Preventative appendectomy can only be advised if there is a net benefit. To determine this, the risks of preventative appedectomy need to be determined as well as effectiveness of non- surgical treatment.

It is easy (but not necessarily true) to assume that

  1. preventative appendectomy is harmless
  2. acute appendicitis is fatal without surgery.
  3. the appendix is useless and there is no downside to removing it even if healthy.

https://www.ncbi.nlm.nih.gov/pmc/articles/PMC6502196 is a good review on conservative (non-operative) treatment of appendicitis. There have been numerous studies conducted on this by the military and fishing fleets. There have been several large series (200-500 patients) treated by antibiotics alone.

In this study, https://www.ncbi.nlm.nih.gov/pmc/articles/PMC6502196, patients with acute appendicitis were treated with high dose antibiotics. Only one patient in 20 failed to respond to antibiotics alone and required surgery.

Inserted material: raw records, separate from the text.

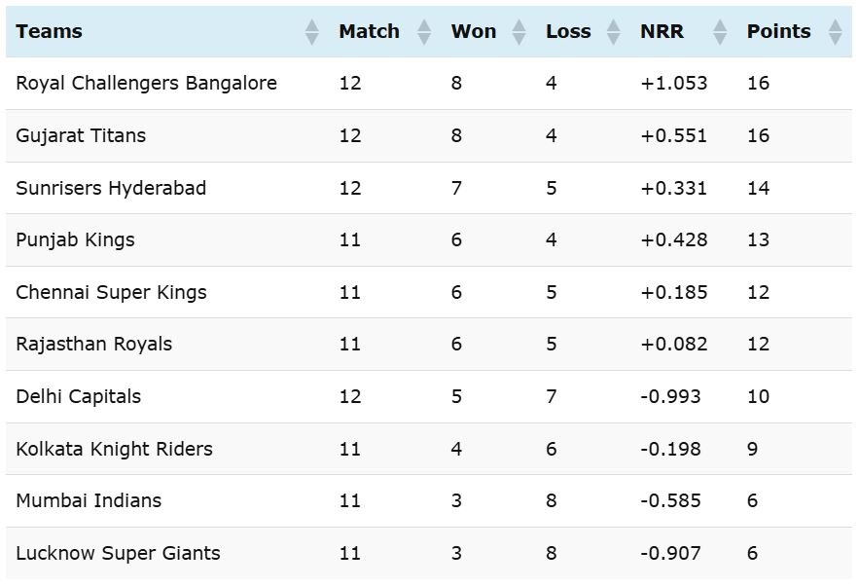859x587 pixels.
Task: Select the NRR header label
Action: [x=662, y=31]
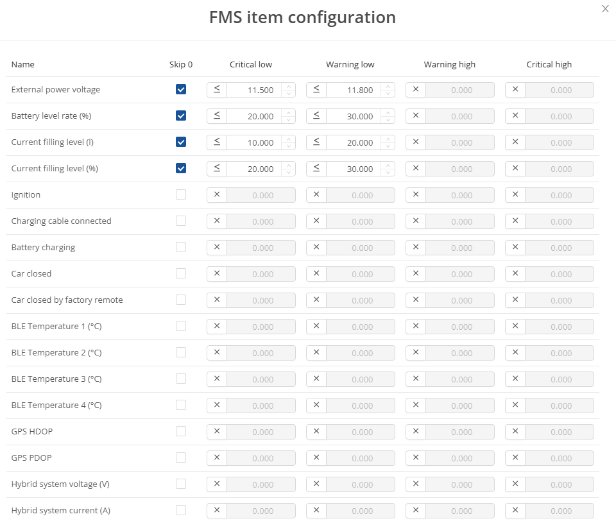Click the Current filling level (%) Warning low field
This screenshot has height=521, width=616.
pos(354,169)
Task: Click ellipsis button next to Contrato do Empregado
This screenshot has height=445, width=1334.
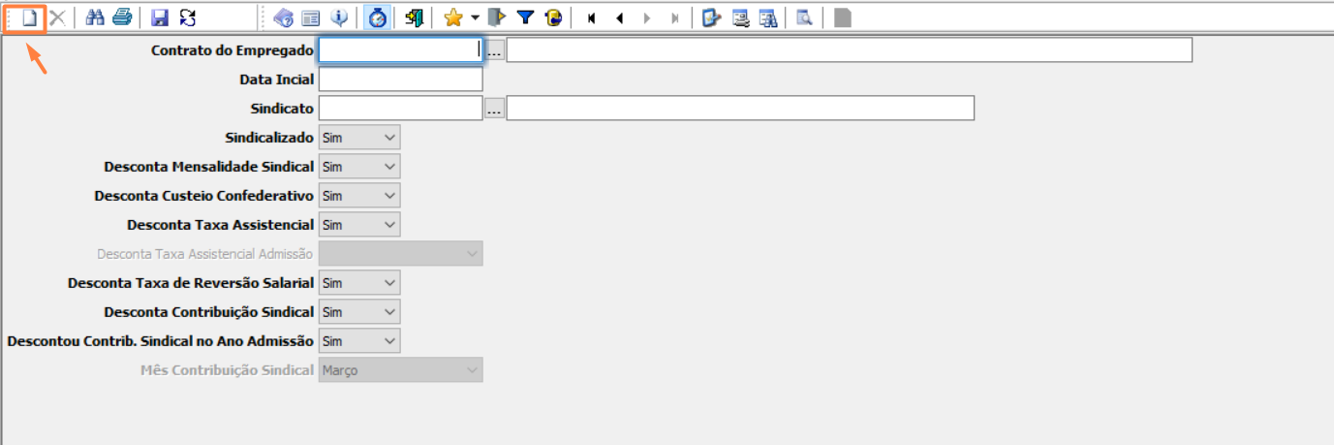Action: [x=495, y=50]
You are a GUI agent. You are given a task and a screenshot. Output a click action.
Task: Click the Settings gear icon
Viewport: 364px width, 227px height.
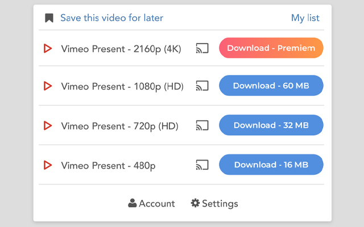coord(195,203)
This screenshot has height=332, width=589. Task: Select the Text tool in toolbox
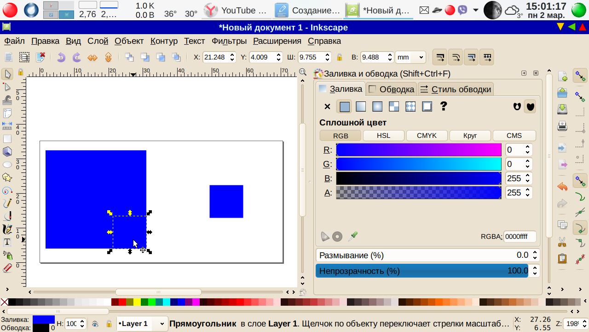pyautogui.click(x=7, y=242)
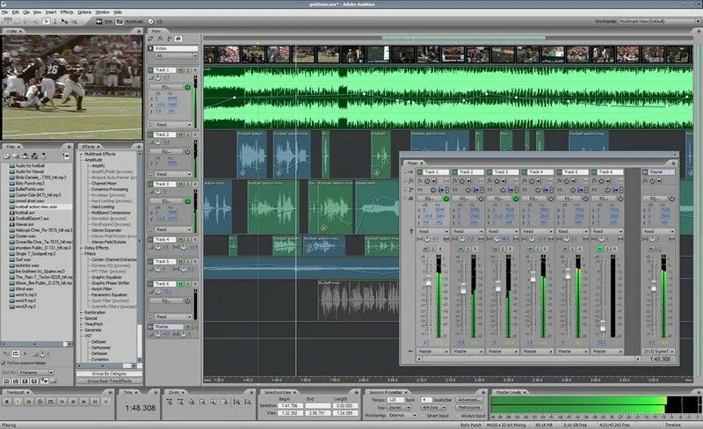Click the Import File icon in Files panel
Screen dimensions: 703x429
coord(7,156)
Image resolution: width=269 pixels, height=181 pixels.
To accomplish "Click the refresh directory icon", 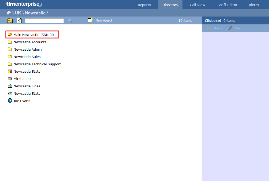I will pyautogui.click(x=19, y=21).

Complications of appendectomy include a lifetime increase risk of surgery for bowel obstruction (1.1% in the 5 years after surgery). https://www.hopkinsmedicine.org/health/conditions-and-diseases/appendicitis#:~:text=Appendicitis%20affects%201%20in%201%2C000,the%20risk%20of%20getting%20appendicitis .

The annual risk of appendicitis is 1:1000. So if you do 1000 preventative appendectomies, you would cause 11 surgical cases of potentially fatal bowel obstruction, just to prevent one case of appendicitis.

And what of that single case of appendicitis which could have been prevented by operating on a thousand healthy people? If that appendicitis case is treated promptly with high dose antibiotics, it has a 95% chance of a cure.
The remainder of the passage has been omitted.